Listed records:

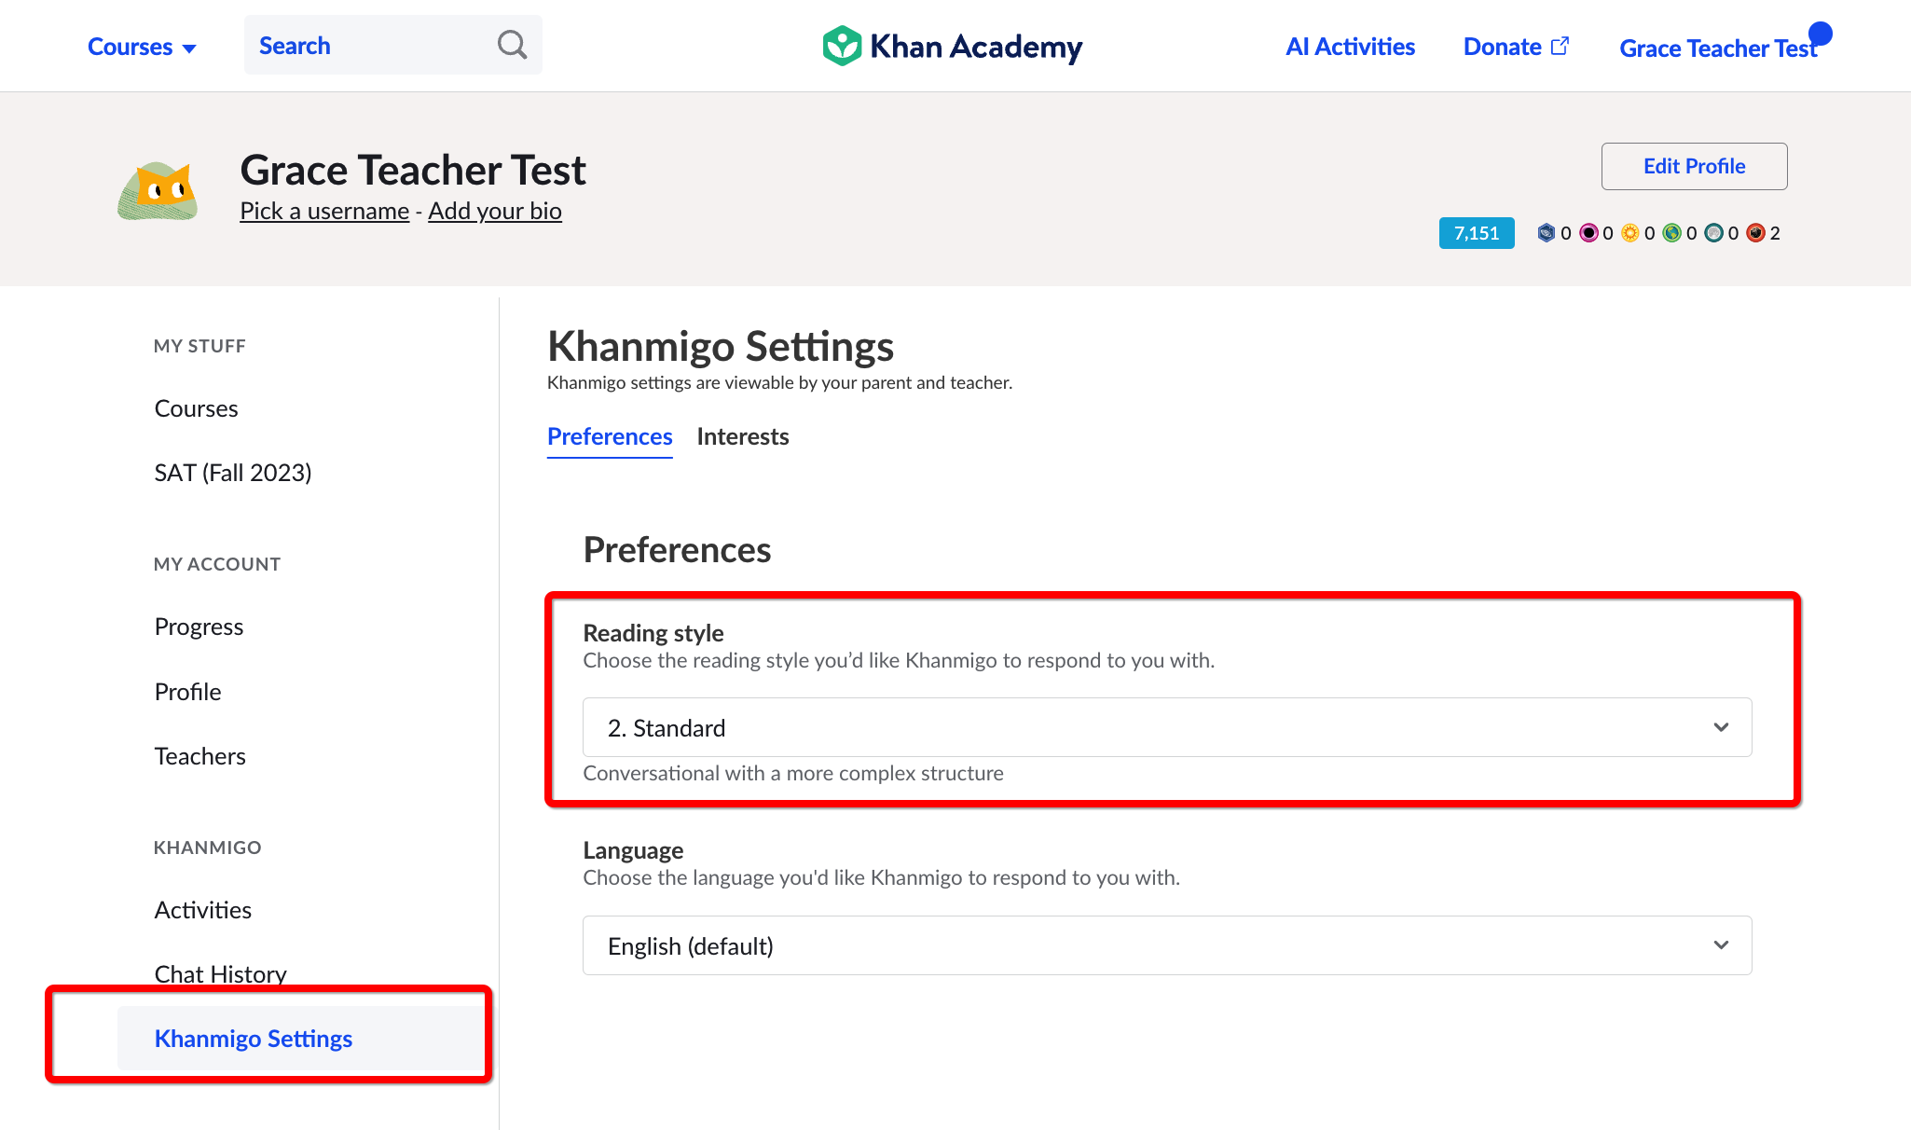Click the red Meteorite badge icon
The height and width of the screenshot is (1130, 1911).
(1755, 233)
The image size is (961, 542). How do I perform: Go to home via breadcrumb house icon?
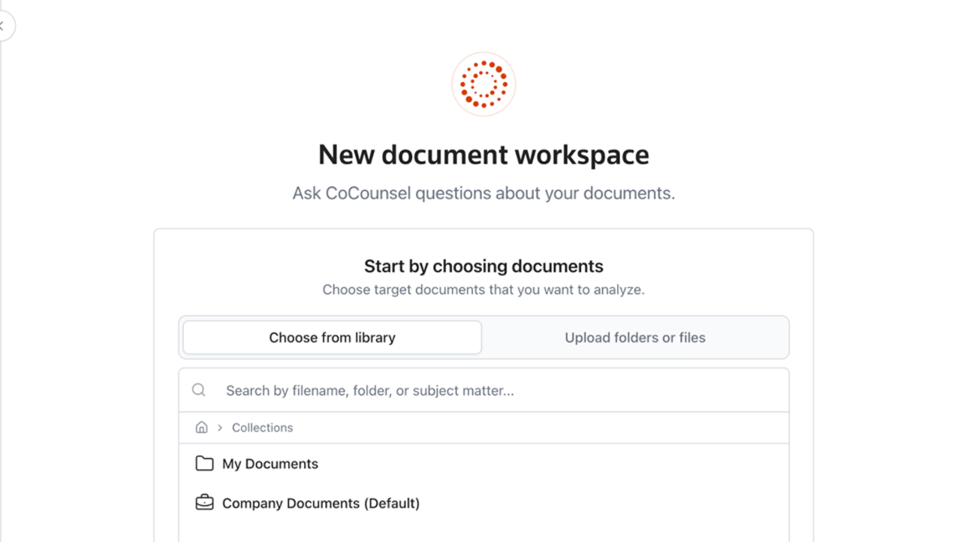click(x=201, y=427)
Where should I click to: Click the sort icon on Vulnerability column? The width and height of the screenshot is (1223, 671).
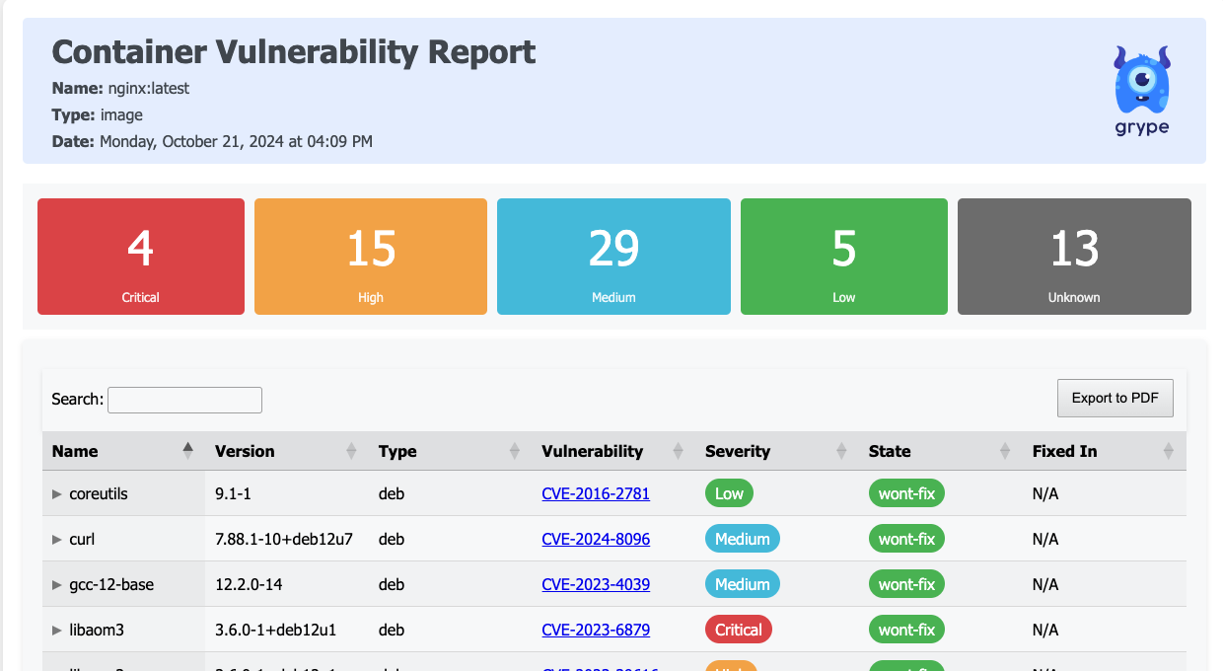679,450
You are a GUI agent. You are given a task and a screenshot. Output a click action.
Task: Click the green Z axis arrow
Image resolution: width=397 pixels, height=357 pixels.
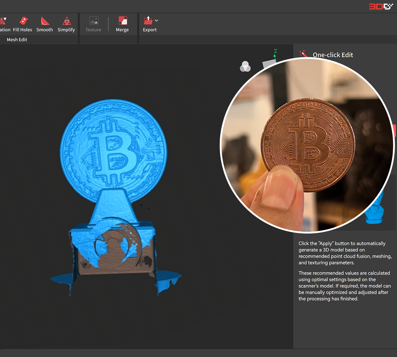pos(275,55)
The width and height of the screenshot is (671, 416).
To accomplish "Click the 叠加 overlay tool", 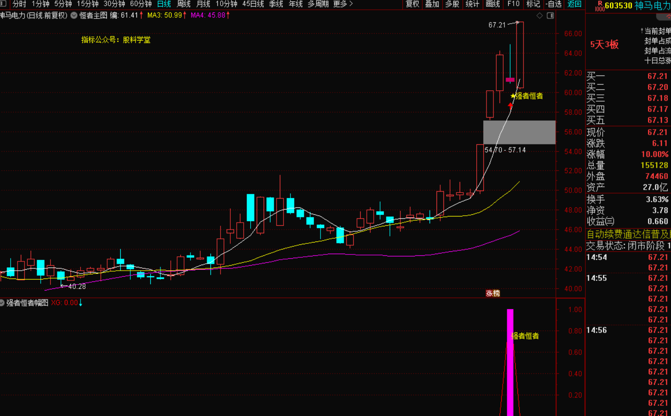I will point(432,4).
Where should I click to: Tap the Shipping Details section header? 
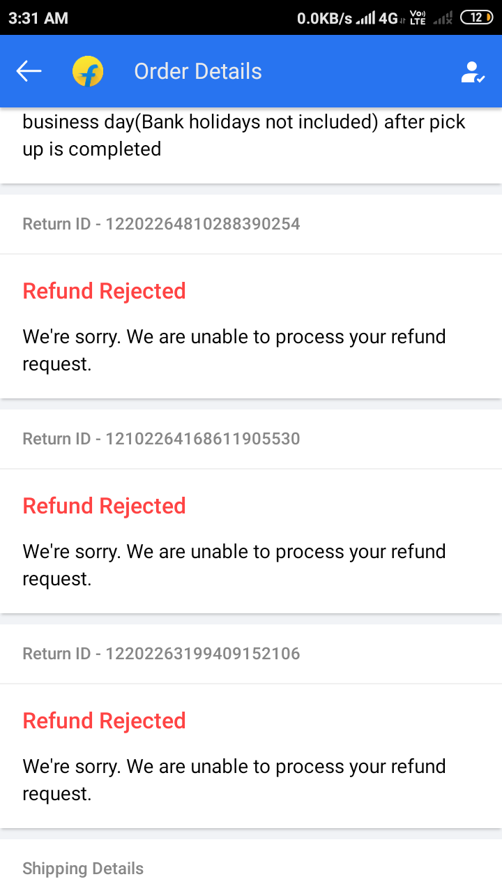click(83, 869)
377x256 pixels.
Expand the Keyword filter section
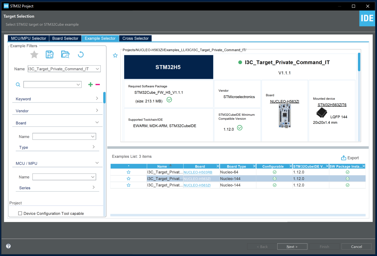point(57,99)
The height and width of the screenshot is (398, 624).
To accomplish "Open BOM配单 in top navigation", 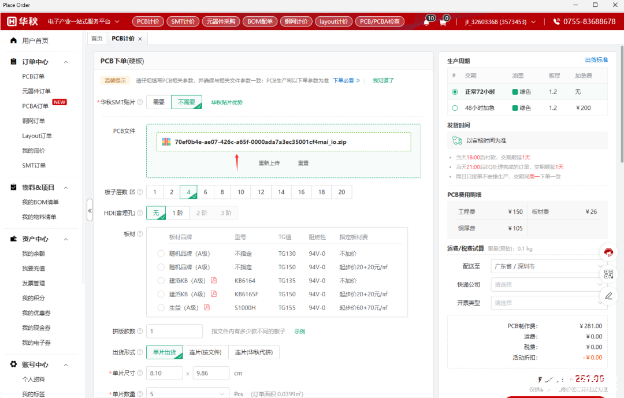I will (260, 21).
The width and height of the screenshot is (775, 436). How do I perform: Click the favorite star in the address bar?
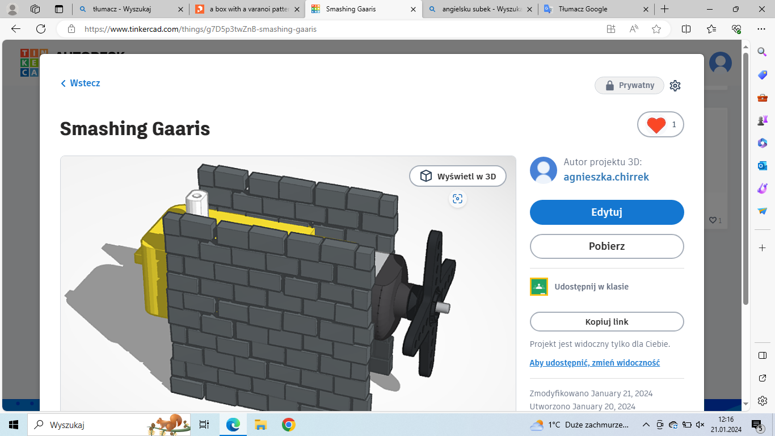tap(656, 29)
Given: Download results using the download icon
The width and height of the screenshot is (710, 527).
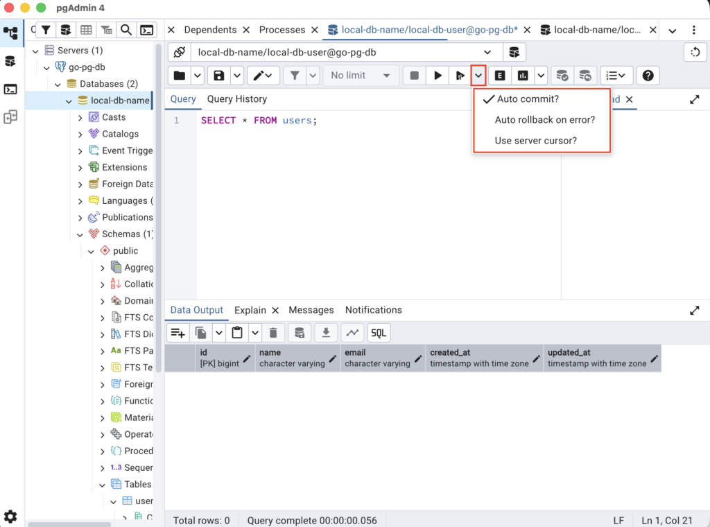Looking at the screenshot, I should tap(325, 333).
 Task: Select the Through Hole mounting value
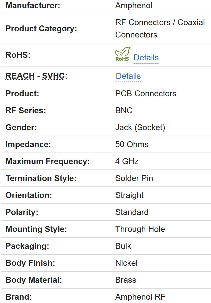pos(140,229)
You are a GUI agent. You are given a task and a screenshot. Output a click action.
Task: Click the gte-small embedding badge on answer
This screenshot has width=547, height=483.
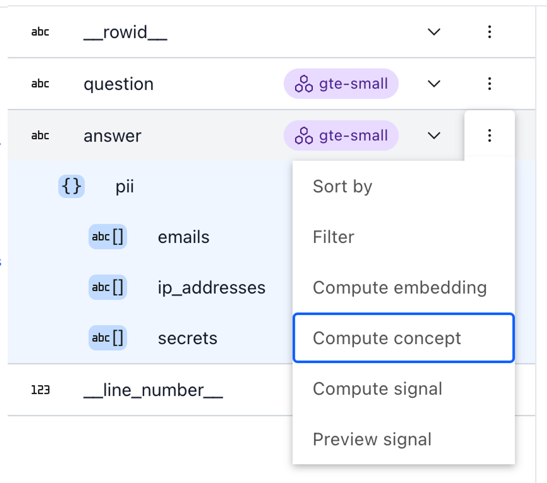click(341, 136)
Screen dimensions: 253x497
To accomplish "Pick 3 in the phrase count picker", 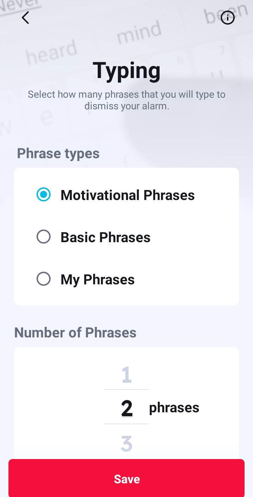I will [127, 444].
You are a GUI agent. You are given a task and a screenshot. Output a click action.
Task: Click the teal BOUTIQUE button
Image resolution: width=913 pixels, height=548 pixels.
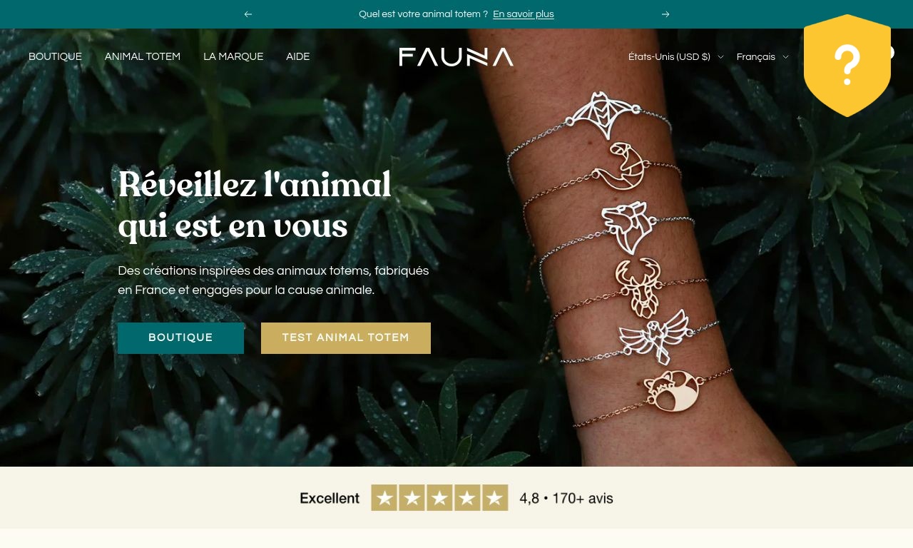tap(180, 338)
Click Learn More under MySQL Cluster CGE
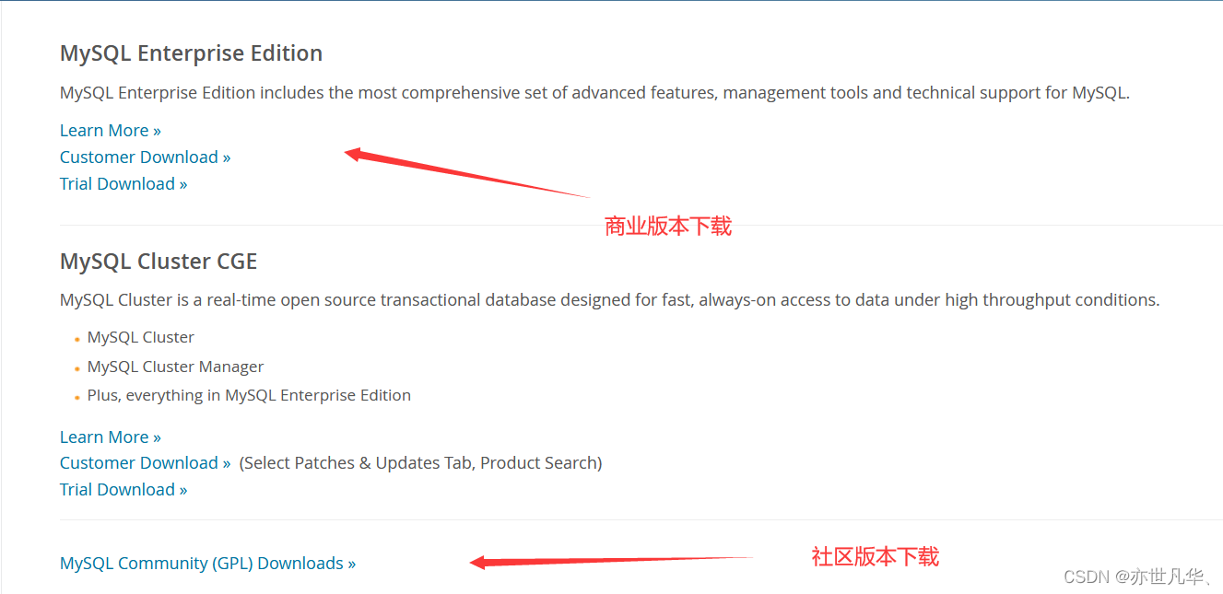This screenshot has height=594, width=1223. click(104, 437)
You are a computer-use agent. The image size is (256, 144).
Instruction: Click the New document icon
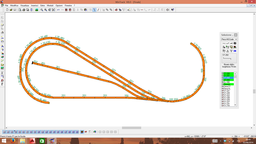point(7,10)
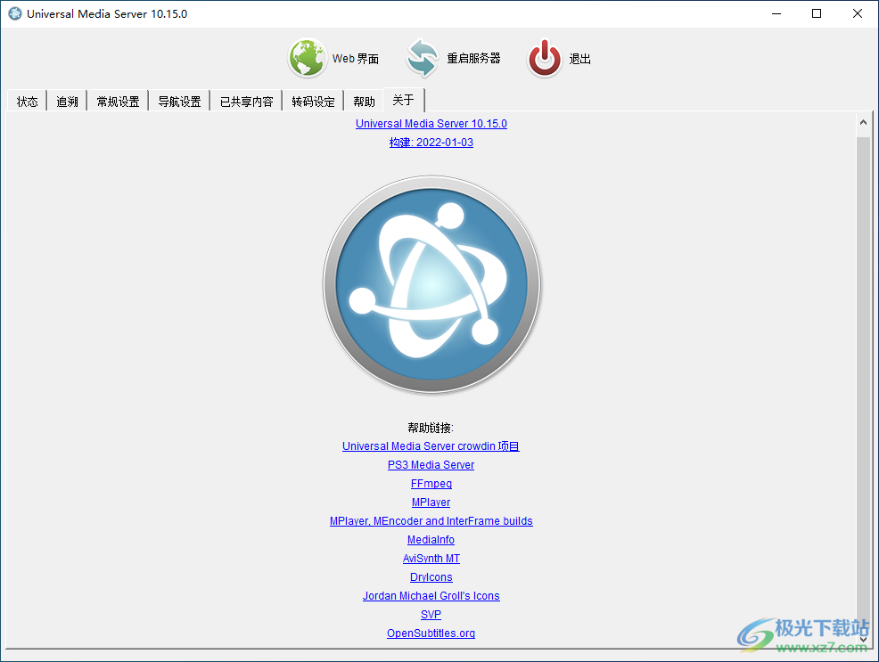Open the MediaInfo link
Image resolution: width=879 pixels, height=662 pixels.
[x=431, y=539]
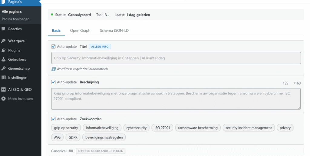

Directions for this task:
Beginning at the line above that contains "Image resolution: width=913", repeat each line exactly through the one that contains "You are a computer-use", and leave out the pictures.

Answer to this problem:
Image resolution: width=913 pixels, height=548 pixels.
tap(180, 338)
Click Learn More under MySQL Cluster CGE
This screenshot has height=594, width=1223. click(104, 437)
You are a computer-use agent. The image size is (256, 144).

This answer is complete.